## WRITTEN PROBLEM
Convert every line of the records into a JSON list of strings, one string per line, leaving out blank lines.

Data collected from a set
** Begin **

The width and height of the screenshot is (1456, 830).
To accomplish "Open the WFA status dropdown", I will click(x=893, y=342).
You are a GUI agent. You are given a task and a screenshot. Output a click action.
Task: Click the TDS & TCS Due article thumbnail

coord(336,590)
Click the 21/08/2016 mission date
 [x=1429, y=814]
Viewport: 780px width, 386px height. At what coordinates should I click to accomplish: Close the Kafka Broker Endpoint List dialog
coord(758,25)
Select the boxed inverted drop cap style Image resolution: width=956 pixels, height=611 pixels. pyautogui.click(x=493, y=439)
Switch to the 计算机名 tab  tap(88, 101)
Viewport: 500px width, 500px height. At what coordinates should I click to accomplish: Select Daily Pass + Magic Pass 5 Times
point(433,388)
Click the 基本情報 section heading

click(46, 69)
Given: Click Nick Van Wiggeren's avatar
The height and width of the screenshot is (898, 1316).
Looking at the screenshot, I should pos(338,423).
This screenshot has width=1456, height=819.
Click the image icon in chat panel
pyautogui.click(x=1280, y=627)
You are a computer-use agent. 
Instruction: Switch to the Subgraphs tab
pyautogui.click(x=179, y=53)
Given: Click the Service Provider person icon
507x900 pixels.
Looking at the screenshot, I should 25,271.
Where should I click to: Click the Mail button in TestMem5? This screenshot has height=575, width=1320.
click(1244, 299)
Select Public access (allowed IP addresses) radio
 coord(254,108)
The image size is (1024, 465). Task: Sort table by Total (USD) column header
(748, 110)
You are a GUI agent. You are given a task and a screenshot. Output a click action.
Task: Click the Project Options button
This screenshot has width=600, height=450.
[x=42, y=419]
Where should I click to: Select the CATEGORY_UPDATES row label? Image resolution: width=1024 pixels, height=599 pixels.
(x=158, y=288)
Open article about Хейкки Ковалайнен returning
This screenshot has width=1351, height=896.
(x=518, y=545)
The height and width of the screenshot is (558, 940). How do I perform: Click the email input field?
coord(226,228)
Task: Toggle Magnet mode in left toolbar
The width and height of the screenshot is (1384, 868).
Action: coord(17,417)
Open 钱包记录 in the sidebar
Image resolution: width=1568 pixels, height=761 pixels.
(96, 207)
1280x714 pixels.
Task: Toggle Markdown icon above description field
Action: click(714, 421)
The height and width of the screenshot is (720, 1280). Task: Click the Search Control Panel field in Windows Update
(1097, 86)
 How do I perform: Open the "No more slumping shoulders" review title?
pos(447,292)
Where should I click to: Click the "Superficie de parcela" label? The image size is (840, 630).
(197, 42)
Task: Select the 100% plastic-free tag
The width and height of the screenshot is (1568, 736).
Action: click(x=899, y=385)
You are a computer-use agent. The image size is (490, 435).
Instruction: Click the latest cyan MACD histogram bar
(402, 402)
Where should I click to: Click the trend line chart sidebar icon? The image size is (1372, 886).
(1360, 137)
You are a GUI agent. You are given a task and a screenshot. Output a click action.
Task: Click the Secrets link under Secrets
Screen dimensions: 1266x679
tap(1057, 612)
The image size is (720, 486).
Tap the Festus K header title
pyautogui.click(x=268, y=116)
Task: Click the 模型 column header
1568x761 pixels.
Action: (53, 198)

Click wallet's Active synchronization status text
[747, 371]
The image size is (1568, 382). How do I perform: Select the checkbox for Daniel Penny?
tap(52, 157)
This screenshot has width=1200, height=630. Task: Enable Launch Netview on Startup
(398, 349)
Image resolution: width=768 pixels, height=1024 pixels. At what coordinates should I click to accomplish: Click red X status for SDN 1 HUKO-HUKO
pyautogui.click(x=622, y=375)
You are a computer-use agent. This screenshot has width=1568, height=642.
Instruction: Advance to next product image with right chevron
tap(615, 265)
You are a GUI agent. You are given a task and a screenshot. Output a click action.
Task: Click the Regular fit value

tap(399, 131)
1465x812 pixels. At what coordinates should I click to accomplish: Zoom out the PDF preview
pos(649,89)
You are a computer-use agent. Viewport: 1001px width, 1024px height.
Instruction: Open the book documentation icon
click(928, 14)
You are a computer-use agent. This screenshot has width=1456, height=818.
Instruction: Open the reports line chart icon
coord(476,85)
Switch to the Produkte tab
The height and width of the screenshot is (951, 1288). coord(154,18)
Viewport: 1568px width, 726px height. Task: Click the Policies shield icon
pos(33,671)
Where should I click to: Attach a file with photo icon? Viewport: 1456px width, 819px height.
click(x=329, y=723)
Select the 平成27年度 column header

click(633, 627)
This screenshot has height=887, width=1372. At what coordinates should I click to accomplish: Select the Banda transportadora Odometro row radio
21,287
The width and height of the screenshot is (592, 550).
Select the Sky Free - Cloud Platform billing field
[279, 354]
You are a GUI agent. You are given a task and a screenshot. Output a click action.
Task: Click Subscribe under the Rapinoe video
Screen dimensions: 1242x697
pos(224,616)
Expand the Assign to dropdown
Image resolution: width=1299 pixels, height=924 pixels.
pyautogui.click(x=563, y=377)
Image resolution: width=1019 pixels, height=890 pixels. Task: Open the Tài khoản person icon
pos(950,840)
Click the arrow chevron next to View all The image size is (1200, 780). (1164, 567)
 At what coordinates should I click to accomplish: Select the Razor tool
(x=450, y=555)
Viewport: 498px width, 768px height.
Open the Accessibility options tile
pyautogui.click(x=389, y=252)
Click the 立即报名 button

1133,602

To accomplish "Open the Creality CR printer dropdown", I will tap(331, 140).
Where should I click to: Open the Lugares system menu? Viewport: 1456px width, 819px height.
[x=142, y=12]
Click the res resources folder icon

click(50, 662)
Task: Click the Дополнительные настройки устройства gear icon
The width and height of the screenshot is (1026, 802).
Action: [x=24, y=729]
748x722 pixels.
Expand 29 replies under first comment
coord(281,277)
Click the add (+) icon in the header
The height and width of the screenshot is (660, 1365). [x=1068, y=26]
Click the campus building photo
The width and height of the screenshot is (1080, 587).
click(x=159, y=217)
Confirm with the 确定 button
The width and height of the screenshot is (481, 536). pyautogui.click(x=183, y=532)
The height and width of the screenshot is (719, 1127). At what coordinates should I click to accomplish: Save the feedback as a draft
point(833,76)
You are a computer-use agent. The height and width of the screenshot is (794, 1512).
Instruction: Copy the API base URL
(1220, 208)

** End **

## SOLUTION TO THIS TASK
[
  "The width and height of the screenshot is (1456, 830).",
  "To accomplish \"Open the WFA status dropdown\", I will click(x=893, y=342).",
  "You are a GUI agent. You are given a task and a screenshot. Output a click action.",
  "Task: Click the TDS & TCS Due article thumbnail",
  "coord(336,590)",
  "Click the 21/08/2016 mission date",
  " [x=1429, y=814]",
  "Viewport: 780px width, 386px height. At what coordinates should I click to accomplish: Close the Kafka Broker Endpoint List dialog",
  "coord(758,25)",
  "Select the boxed inverted drop cap style Image resolution: width=956 pixels, height=611 pixels. pyautogui.click(x=493, y=439)",
  "Switch to the 计算机名 tab  tap(88, 101)",
  "Viewport: 500px width, 500px height. At what coordinates should I click to accomplish: Select Daily Pass + Magic Pass 5 Times",
  "point(433,388)",
  "Click the 基本情報 section heading",
  "click(46, 69)",
  "Given: Click Nick Van Wiggeren's avatar",
  "The height and width of the screenshot is (898, 1316).",
  "Looking at the screenshot, I should pos(338,423).",
  "This screenshot has width=1456, height=819.",
  "Click the image icon in chat panel",
  "pyautogui.click(x=1280, y=627)",
  "You are a computer-use agent. ",
  "Instruction: Switch to the Subgraphs tab",
  "pyautogui.click(x=179, y=53)",
  "Given: Click the Service Provider person icon",
  "507x900 pixels.",
  "Looking at the screenshot, I should 25,271.",
  "Where should I click to: Click the Mail button in TestMem5? This screenshot has height=575, width=1320.",
  "click(1244, 299)",
  "Select Public access (allowed IP addresses) radio",
  " coord(254,108)",
  "The image size is (1024, 465). Task: Sort table by Total (USD) column header",
  "(748, 110)",
  "You are a GUI agent. You are given a task and a screenshot. Output a click action.",
  "Task: Click the Project Options button",
  "This screenshot has width=600, height=450.",
  "[x=42, y=419]",
  "Where should I click to: Select the CATEGORY_UPDATES row label? Image resolution: width=1024 pixels, height=599 pixels.",
  "(x=158, y=288)",
  "Open article about Хейкки Ковалайнен returning",
  "This screenshot has width=1351, height=896.",
  "(x=518, y=545)",
  "The height and width of the screenshot is (558, 940). How do I perform: Click the email input field?",
  "coord(226,228)",
  "Task: Toggle Magnet mode in left toolbar",
  "The width and height of the screenshot is (1384, 868).",
  "Action: coord(17,417)",
  "Open 钱包记录 in the sidebar",
  "Image resolution: width=1568 pixels, height=761 pixels.",
  "(96, 207)",
  "1280x714 pixels.",
  "Task: Toggle Markdown icon above description field",
  "Action: click(714, 421)",
  "The height and width of the screenshot is (720, 1280). Task: Click the Search Control Panel field in Windows Update",
  "(1097, 86)",
  " How do I perform: Open the \"No more slumping shoulders\" review title?",
  "pos(447,292)",
  "Where should I click to: Click the \"Superficie de parcela\" label? The image size is (840, 630).",
  "(197, 42)",
  "Task: Select the 100% plastic-free tag",
  "The width and height of the screenshot is (1568, 736).",
  "Action: click(x=899, y=385)",
  "You are a computer-use agent. The image size is (490, 435).",
  "Instruction: Click the latest cyan MACD histogram bar",
  "(402, 402)",
  "Where should I click to: Click the trend line chart sidebar icon? The image size is (1372, 886).",
  "(1360, 137)",
  "You are a GUI agent. You are given a task and a screenshot. Output a click action.",
  "Task: Click the Secrets link under Secrets",
  "Screen dimensions: 1266x679",
  "tap(1057, 612)",
  "The image size is (720, 486).",
  "Tap the Festus K header title",
  "pyautogui.click(x=268, y=116)",
  "Task: Click the 模型 column header",
  "1568x761 pixels.",
  "Action: (53, 198)",
  "Click wallet's Active synchronization status text",
  "[747, 371]",
  "The image size is (1568, 382). How do I perform: Select the checkbox for Daniel Penny?",
  "tap(52, 157)",
  "This screenshot has width=1200, height=630. Task: Enable Launch Netview on Startup",
  "(398, 349)",
  "Image resolution: width=768 pixels, height=1024 pixels. At what coordinates should I click to accomplish: Click red X status for SDN 1 HUKO-HUKO",
  "pyautogui.click(x=622, y=375)",
  "You are a computer-use agent. This screenshot has width=1568, height=642.",
  "Instruction: Advance to next product image with right chevron",
  "tap(615, 265)",
  "You are a GUI agent. You are given a task and a screenshot. Output a click action.",
  "Task: Click the Regular fit value",
  "tap(399, 131)",
  "1465x812 pixels. At what coordinates should I click to accomplish: Zoom out the PDF preview",
  "pos(649,89)",
  "You are a computer-use agent. Viewport: 1001px width, 1024px height.",
  "Instruction: Open the book documentation icon",
  "click(928, 14)",
  "You are a computer-use agent. This screenshot has width=1456, height=818.",
  "Instruction: Open the reports line chart icon",
  "coord(476,85)",
  "Switch to the Produkte tab",
  "The height and width of the screenshot is (951, 1288). coord(154,18)",
  "Viewport: 1568px width, 726px height. Task: Click the Policies shield icon",
  "pos(33,671)",
  "Where should I click to: Attach a file with photo icon? Viewport: 1456px width, 819px height.",
  "click(x=329, y=723)",
  "Select the 平成27年度 column header",
  "click(633, 627)",
  "This screenshot has height=887, width=1372. At what coordinates should I click to accomplish: Select the Banda transportadora Odometro row radio",
  "21,287",
  "The width and height of the screenshot is (592, 550).",
  "Select the Sky Free - Cloud Platform billing field",
  "[279, 354]",
  "You are a GUI agent. You are given a task and a screenshot. Output a click action.",
  "Task: Click Subscribe under the Rapinoe video",
  "Screen dimensions: 1242x697",
  "pos(224,616)",
  "Expand the Assign to dropdown",
  "Image resolution: width=1299 pixels, height=924 pixels.",
  "pyautogui.click(x=563, y=377)",
  "Image resolution: width=1019 pixels, height=890 pixels. Task: Open the Tài khoản person icon",
  "pos(950,840)",
  "Click the arrow chevron next to View all The image size is (1200, 780). (1164, 567)",
  " At what coordinates should I click to accomplish: Select the Razor tool",
  "(x=450, y=555)",
  "Viewport: 498px width, 768px height.",
  "Open the Accessibility options tile",
  "pyautogui.click(x=389, y=252)",
  "Click the 立即报名 button",
  "1133,602",
  "To accomplish \"Open the Creality CR printer dropdown\", I will tap(331, 140).",
  "Where should I click to: Open the Lugares system menu? Viewport: 1456px width, 819px height.",
  "[x=142, y=12]",
  "Click the res resources folder icon",
  "click(50, 662)",
  "Task: Click the Дополнительные настройки устройства gear icon",
  "The width and height of the screenshot is (1026, 802).",
  "Action: [x=24, y=729]",
  "748x722 pixels.",
  "Expand 29 replies under first comment",
  "coord(281,277)",
  "Click the add (+) icon in the header",
  "The height and width of the screenshot is (660, 1365). [x=1068, y=26]",
  "Click the campus building photo",
  "The width and height of the screenshot is (1080, 587).",
  "click(x=159, y=217)",
  "Confirm with the 确定 button",
  "The width and height of the screenshot is (481, 536). pyautogui.click(x=183, y=532)",
  "The height and width of the screenshot is (719, 1127). At what coordinates should I click to accomplish: Save the feedback as a draft",
  "point(833,76)",
  "You are a computer-use agent. The height and width of the screenshot is (794, 1512).",
  "Instruction: Copy the API base URL",
  "(1220, 208)"
]